The technical loophole that Victoria Chin falls into is that no one could properly identify her even though the day after the collision she called the BHPD herself. The police officer she spoke to said she had to come in to the police station to turn herself in. She then called back saying she would be in tomorrow. The police officer reminded her to bring her car in for processing. The next day, Chin showed up without her car and with a lawyer. She only admitted to being Victoria Chin refusing to say anything else. Her lawyer asked the police officer if they were going to book his client. BHPD said no. So, the lawyer asked if they were going to arrest his client. BHPD said no.
They let Victoria Chin go. No arrest. No charges.
It’s far from the first time something similar has happened.
Beverly Hills police and courts have repeatedly dropped the ball on cases involving cyclists. And while they have responded to pressure from riders, it shouldn’t be up to us to force them to do their damn jobs.
Now don’t get me wrong.
I’m not anti-police.
In fact, I have a great deal of respect for most cops, and have often been impressed with the responsiveness of the LAPD when I’ve dealt with them on various issues. While there are always a few bad apples, I’ve found overwhelming majority of officers are caring and committed to doing their best to protect the public and bring justice to those who have been wronged.
With the obvious exception of the NYPD, who the Beverly Hills police are evidently trying to emulate in their lack of responsiveness in incidents involving bicyclists and pedestrians.

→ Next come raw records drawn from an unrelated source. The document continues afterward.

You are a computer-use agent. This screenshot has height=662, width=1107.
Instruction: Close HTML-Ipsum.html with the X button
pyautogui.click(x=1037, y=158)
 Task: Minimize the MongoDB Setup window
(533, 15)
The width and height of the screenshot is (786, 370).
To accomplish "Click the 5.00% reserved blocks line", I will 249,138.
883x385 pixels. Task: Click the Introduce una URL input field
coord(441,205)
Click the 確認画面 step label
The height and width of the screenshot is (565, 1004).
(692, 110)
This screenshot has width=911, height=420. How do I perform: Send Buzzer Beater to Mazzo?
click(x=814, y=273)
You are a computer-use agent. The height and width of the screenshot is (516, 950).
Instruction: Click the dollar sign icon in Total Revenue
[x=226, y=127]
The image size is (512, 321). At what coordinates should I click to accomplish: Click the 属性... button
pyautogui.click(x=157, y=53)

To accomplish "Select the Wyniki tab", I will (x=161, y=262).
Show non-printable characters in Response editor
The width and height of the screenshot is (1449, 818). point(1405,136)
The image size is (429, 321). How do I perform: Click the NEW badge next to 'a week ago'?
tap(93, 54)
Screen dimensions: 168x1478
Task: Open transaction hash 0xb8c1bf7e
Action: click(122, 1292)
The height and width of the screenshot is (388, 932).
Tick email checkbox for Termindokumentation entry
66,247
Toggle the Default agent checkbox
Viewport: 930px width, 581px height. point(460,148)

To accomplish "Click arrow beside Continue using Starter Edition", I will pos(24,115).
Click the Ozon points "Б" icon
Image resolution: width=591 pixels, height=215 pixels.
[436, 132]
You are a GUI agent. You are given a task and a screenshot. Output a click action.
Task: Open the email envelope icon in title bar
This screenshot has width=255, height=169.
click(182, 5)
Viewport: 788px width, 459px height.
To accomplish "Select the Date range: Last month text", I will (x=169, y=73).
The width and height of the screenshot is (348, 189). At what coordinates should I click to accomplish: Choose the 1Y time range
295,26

But there is simply no excuse for any department dropping the ball so badly in so many cases where bike riders are run down on their streets. And given that it happens so often, the question arises whether it’s the fault of a few incompetent cops, or if there is a willful, systemic bike-blindness within the department that emanates from the top down.
It’s not a question I can answer right now.
Fortunately, charges were finally filed in the Livingston case, despite the failure of the department to conduct the most basic investigation.
In late august 2012, over a year after the crime, Don Ward wrote about the crash here at Streetsblog and elsewhere informing people about Paul’s situation and called on the cycling community to join them at the Beverly Hills City Council Meeting to draw attention to his case.
For a moment, Paul pauses his story, speechless, he swallows and then tells me that four months later, after the public outcry and the persistency of his lawyer, Otto Haselhoff, the DA of Beverly Hills is finally pressing charges. The helplessness that Paul describes to me, all his suffering, mental and physical anguish, had begun to lift. He quit drinking, started jogging, he was able sleep through the night.
“Knowing that something can be done, that there will be some kind of justice, this changed my life.”
Maybe so.
It’s long past time for Beverly Hills Police Chief David Snowden and new Mayor John Mirisch to meet with bicyclists to find some solutions to the dangers we face on their streets. And the apparent lack of support we get from the police.
In the meantime, I will continue to avoid Beverly Hills as much as possible. Not just because of their failure to provide a single inch of bikeway anywhere in the city.
But because I don’t trust the police to give a damn conduct a thorough and honest investigation if I end up bleeding on their streets.